Source material ->
# # #
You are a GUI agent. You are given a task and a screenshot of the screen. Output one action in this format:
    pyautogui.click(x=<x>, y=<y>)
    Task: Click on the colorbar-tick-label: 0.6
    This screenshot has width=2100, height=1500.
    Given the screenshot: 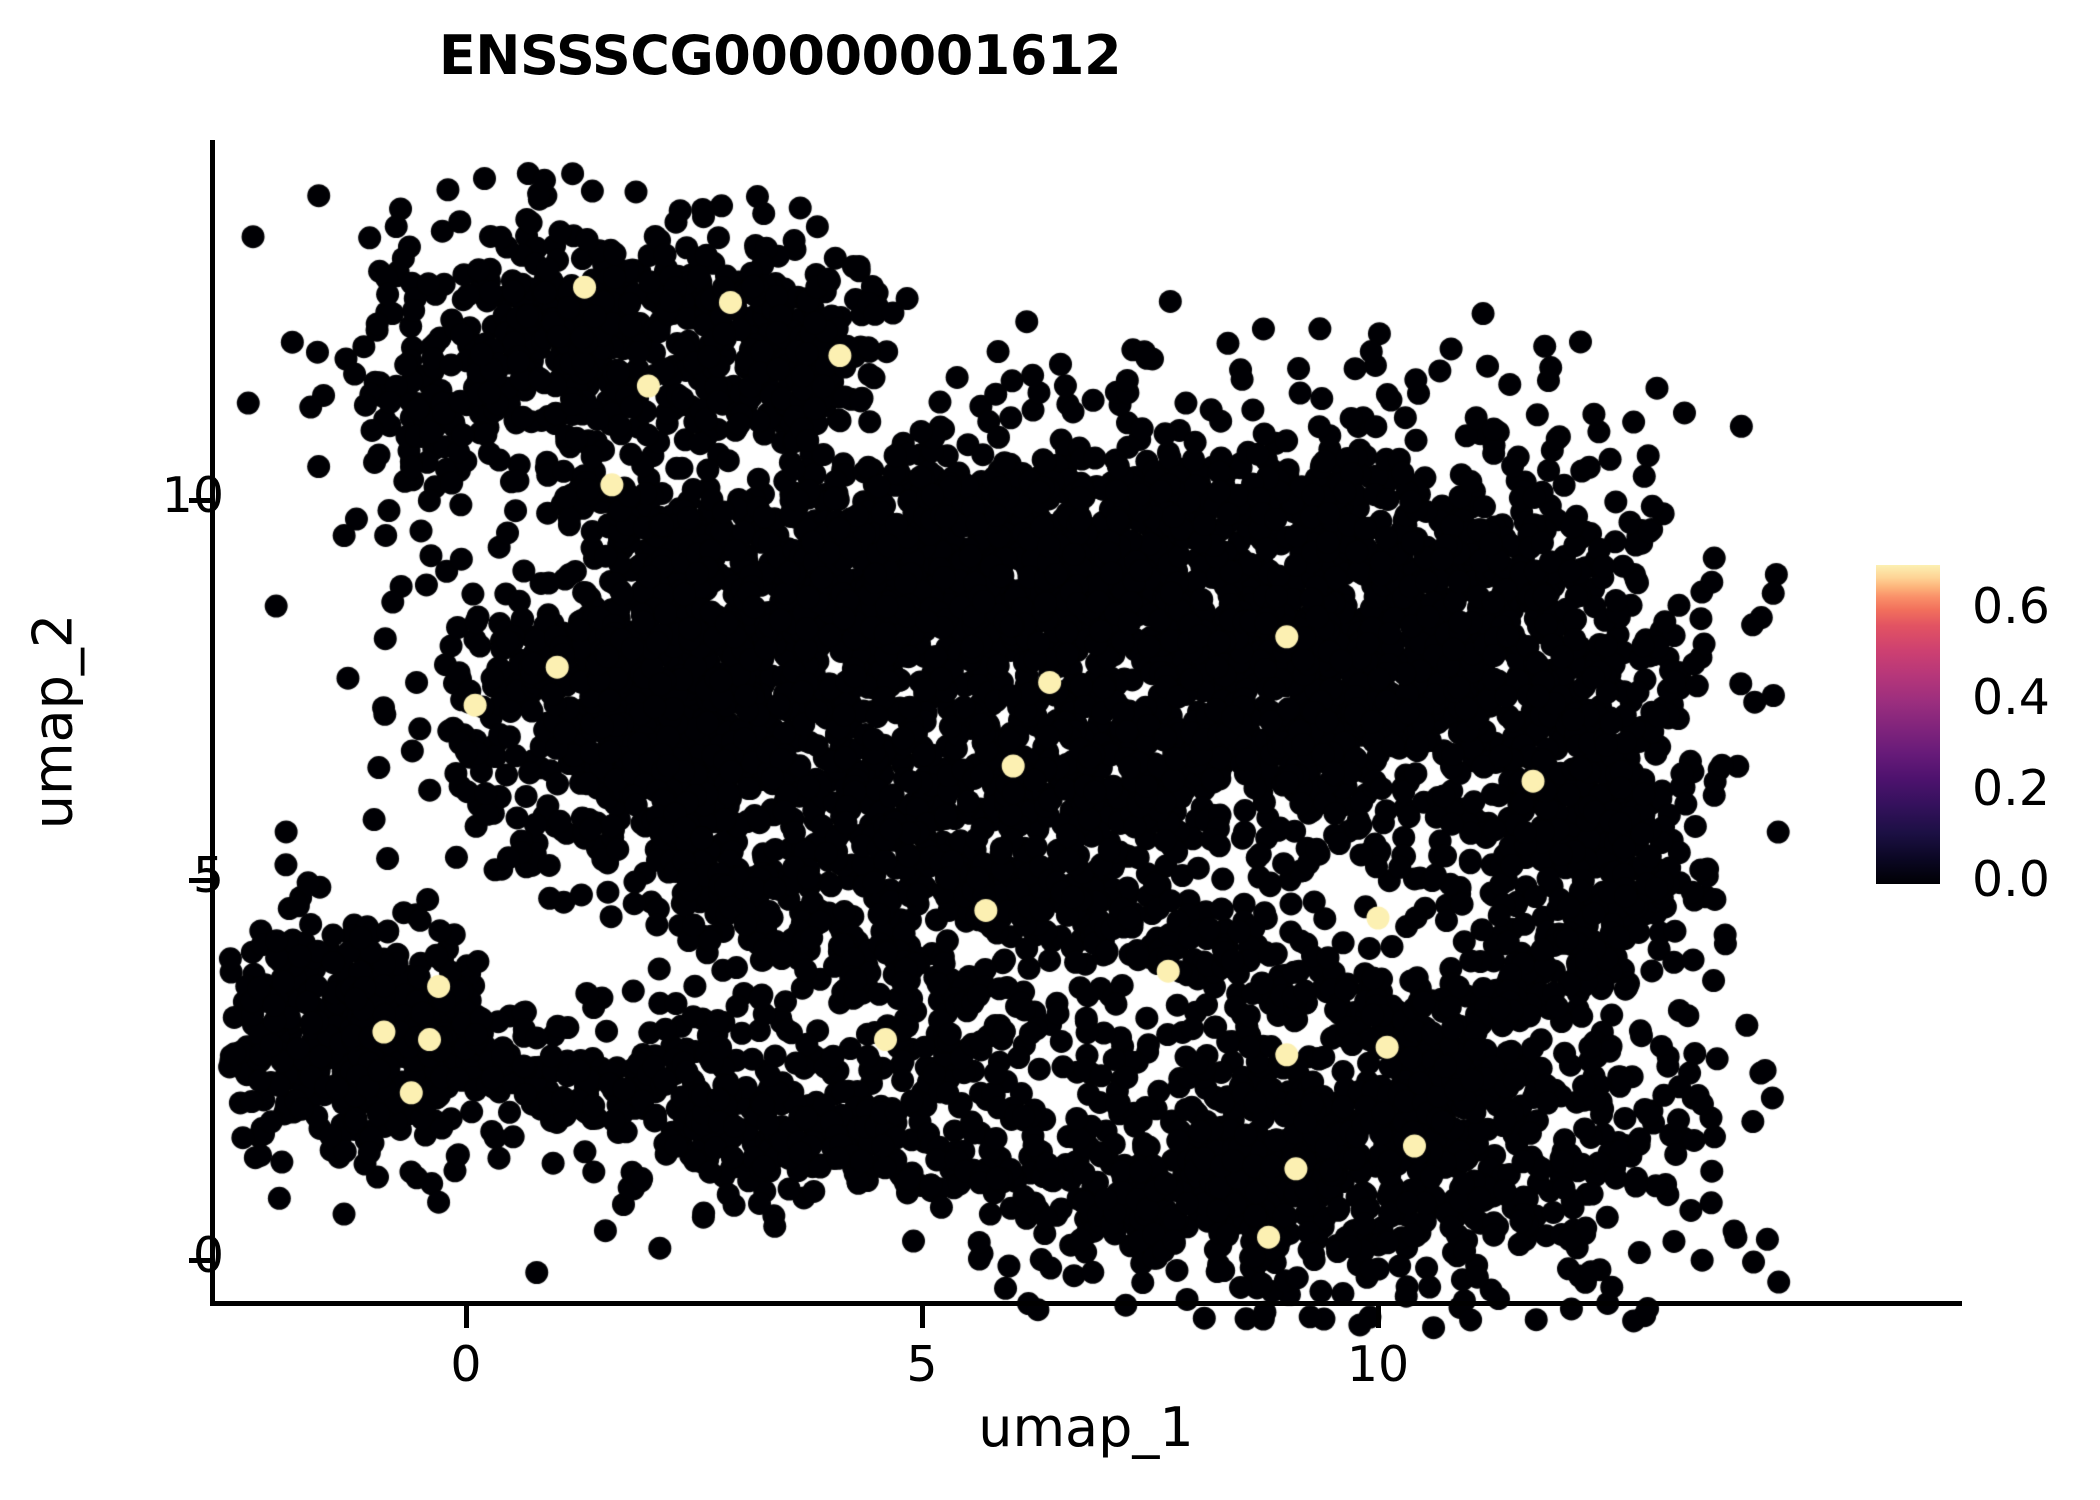 What is the action you would take?
    pyautogui.click(x=2011, y=606)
# # #
Directive ->
Reproduce the data from the first line through the line containing "This screenshot has", changing "Output" to "Return" and keeping everything else the same.

Answer to this task ->
You are a GUI agent. You are given a task and a screenshot of the screen. Return one action in this format:
    pyautogui.click(x=<x>, y=<y>)
    Task: Click on the colorbar-tick-label: 0.6
    This screenshot has width=2100, height=1500.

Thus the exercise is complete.